Polzin has read and reflected on the novels of John Dos Passos and Ernest Hemingway. On vacations during his working years and the years following his retirement he and his late wife, Pat, traveled across the country and overseas, shunning guided tours to explore on their own and meet the local people.

“Elmer had a wonderful way about him,” said Brokopp, recalling the years they spent in the Press Boxes. “He would regale me with stories. You knew you could talk to Elmer about funny things.

“You also knew you could talk to Elmer about serious things. He would be concerned and he always would give you an honest answer. He didn’t mince words—Elmer was Elmer.”

Surico, who went on to become an outstanding handicapper in his own right, did the equivalent of an internship under Polzin during the summer of 1985 at Arlington before succeeding him at that fall’s Hawthorne meeting.

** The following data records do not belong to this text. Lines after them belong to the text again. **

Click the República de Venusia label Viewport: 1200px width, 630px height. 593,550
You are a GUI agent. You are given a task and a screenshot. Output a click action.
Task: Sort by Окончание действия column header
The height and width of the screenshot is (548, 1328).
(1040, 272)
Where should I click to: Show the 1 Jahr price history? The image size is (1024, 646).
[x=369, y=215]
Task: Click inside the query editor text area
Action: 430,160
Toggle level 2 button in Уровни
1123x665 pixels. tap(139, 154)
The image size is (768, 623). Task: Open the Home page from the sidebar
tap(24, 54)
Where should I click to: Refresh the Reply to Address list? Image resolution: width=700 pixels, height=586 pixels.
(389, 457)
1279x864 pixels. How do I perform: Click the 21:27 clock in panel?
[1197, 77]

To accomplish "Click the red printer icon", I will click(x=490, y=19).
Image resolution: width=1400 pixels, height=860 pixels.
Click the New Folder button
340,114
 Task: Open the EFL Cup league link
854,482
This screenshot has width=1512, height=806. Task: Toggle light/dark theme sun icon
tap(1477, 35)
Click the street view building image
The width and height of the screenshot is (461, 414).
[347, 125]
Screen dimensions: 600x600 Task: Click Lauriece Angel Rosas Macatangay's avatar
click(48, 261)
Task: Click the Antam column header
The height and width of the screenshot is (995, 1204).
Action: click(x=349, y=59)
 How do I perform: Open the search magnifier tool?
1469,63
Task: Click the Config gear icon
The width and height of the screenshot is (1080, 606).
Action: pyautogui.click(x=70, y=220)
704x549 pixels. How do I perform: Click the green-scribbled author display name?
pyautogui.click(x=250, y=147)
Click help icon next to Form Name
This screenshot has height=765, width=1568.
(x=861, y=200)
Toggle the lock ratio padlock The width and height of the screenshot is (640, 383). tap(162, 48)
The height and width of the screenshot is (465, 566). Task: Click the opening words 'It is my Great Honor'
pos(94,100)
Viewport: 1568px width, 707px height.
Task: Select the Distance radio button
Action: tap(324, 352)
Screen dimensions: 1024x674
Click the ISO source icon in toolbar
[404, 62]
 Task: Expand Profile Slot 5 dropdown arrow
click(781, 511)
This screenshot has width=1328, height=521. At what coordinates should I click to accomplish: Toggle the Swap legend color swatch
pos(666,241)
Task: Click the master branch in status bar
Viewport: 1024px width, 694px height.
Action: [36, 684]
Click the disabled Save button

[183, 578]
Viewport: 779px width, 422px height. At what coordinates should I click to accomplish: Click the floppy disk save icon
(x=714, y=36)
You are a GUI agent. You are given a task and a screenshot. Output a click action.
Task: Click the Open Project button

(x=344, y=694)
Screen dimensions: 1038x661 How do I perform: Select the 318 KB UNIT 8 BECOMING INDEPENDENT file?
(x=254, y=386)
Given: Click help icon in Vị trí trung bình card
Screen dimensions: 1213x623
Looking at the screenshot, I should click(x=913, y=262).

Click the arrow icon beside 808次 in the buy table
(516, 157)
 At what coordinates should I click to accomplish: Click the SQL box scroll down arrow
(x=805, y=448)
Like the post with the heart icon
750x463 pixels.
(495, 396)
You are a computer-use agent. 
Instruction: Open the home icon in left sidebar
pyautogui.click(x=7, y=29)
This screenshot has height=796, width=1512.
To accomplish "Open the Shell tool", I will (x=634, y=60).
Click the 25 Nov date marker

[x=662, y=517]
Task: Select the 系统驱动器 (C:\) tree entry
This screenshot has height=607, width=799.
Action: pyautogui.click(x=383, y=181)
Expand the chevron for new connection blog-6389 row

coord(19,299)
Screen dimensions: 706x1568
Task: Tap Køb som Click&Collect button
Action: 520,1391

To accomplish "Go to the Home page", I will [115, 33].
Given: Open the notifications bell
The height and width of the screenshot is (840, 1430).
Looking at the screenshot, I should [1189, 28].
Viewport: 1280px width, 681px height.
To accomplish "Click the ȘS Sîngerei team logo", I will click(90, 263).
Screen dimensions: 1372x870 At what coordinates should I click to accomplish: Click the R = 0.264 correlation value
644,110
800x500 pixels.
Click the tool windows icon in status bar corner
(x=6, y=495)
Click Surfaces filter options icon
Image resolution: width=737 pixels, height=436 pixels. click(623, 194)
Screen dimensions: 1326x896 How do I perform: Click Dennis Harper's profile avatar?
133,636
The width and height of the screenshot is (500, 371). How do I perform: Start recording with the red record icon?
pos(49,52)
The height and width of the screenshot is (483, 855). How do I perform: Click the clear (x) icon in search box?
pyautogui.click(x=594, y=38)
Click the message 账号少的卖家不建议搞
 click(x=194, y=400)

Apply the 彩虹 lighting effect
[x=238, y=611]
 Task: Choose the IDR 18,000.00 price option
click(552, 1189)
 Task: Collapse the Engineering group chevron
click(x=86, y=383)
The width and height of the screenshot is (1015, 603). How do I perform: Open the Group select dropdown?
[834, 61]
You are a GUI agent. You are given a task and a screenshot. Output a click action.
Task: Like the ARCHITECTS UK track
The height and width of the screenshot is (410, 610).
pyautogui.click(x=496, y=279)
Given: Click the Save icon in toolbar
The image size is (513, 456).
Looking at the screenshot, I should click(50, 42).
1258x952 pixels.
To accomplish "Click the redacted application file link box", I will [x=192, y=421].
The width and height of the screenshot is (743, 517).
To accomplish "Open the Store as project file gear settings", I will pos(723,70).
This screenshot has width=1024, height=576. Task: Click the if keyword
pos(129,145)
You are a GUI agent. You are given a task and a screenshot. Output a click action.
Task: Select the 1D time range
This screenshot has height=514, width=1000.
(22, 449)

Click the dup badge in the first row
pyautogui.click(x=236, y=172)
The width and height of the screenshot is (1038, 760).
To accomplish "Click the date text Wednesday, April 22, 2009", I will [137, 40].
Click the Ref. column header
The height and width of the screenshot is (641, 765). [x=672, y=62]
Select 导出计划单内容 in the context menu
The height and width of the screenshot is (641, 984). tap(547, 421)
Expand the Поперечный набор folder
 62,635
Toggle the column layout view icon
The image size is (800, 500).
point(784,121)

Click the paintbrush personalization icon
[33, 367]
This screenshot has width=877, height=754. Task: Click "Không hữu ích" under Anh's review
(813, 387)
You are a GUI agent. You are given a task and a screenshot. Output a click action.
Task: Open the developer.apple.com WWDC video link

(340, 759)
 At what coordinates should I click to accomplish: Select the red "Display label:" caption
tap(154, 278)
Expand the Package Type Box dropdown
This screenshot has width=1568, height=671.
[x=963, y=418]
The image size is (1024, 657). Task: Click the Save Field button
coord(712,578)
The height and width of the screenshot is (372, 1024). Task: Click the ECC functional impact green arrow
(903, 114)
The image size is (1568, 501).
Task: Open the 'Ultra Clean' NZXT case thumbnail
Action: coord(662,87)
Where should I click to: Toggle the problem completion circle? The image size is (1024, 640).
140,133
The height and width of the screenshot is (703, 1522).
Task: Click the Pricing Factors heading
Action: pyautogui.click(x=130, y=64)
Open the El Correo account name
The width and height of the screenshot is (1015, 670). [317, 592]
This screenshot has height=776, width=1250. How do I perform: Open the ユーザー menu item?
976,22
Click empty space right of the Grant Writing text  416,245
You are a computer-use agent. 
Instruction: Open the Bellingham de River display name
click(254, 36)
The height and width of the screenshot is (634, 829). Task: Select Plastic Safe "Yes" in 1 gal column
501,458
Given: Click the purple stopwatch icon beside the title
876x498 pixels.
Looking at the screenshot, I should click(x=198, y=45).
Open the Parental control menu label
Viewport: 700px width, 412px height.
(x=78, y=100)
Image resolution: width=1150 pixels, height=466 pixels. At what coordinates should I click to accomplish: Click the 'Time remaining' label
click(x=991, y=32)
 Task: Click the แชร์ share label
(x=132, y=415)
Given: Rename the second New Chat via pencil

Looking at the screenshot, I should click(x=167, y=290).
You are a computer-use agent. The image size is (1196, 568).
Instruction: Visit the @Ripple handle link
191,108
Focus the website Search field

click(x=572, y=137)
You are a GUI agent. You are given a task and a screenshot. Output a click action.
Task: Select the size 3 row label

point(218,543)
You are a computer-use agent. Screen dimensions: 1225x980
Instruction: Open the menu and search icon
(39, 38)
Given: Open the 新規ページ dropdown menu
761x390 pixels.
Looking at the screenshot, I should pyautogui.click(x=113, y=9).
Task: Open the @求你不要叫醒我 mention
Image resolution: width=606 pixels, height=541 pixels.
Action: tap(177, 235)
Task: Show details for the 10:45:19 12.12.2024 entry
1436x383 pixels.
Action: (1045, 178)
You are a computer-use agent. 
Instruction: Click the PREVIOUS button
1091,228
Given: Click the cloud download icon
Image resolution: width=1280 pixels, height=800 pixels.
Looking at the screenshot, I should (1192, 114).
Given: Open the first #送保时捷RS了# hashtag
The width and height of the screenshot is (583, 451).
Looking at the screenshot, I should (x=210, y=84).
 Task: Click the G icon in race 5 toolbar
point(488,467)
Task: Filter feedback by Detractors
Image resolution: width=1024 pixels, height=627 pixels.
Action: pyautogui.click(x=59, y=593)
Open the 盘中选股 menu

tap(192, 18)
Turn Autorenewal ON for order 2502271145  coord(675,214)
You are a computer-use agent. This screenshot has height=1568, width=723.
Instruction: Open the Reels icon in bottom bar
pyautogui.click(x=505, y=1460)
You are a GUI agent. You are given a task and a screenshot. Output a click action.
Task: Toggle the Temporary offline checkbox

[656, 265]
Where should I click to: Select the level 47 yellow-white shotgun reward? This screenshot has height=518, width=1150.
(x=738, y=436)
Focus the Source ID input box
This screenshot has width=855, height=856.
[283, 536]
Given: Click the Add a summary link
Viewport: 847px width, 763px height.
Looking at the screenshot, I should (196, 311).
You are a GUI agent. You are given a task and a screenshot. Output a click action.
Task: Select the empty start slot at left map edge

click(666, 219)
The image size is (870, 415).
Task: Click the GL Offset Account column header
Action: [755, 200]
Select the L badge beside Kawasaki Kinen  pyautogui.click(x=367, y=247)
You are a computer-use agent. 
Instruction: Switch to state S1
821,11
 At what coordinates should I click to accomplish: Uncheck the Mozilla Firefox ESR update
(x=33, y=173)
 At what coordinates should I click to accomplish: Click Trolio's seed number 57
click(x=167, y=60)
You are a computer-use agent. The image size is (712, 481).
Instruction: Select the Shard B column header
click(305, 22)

Polzin also took it upon himself to informally school those who were breaking in as racing writers, even those who worked for rival paper such as Tom Rivera, who covered racing at the Tribune in the 1960s, and yours truly, Rivera’s 1970 successor. Mike Kiley, who had a stint on the Tribune harness and thoroughbred beats in the 1970s and early ‘80s, was another writer/handicapper from the Elmer Polzin academy.

“Elmer made everybody else in the Press Box a better handicapper,” said Surico. “Elmer would be sitting there looking at the Form when all of a sudden he would say: ‘Hey Joe (Agrella), what do you think about this horse?’ He always was looking for every piece of knowledge he could find. He wanted every opinion. He wanted to know if there was anything he might have missed that would help him pick the winner of that race.

“If there was a racetrackers’ life for a journalist, Elmer lived it.”

We will cross the finish-line of this sentimental journey with a personal note: any success that I have had in the field of turf writing has its roots in the days and nights I spent with Elmer Polzin in the early 1970s. I’ll always owe him a debt of gratitude.   

 

Neil Milbert is the undisputed Dean of Chicago horse racing writers having covered the sport for more than 40 years. Midwest Thoroughbred is thrilled that Mr. Milbert has contributed this story about another racing writer-legend, Elmer Polzin.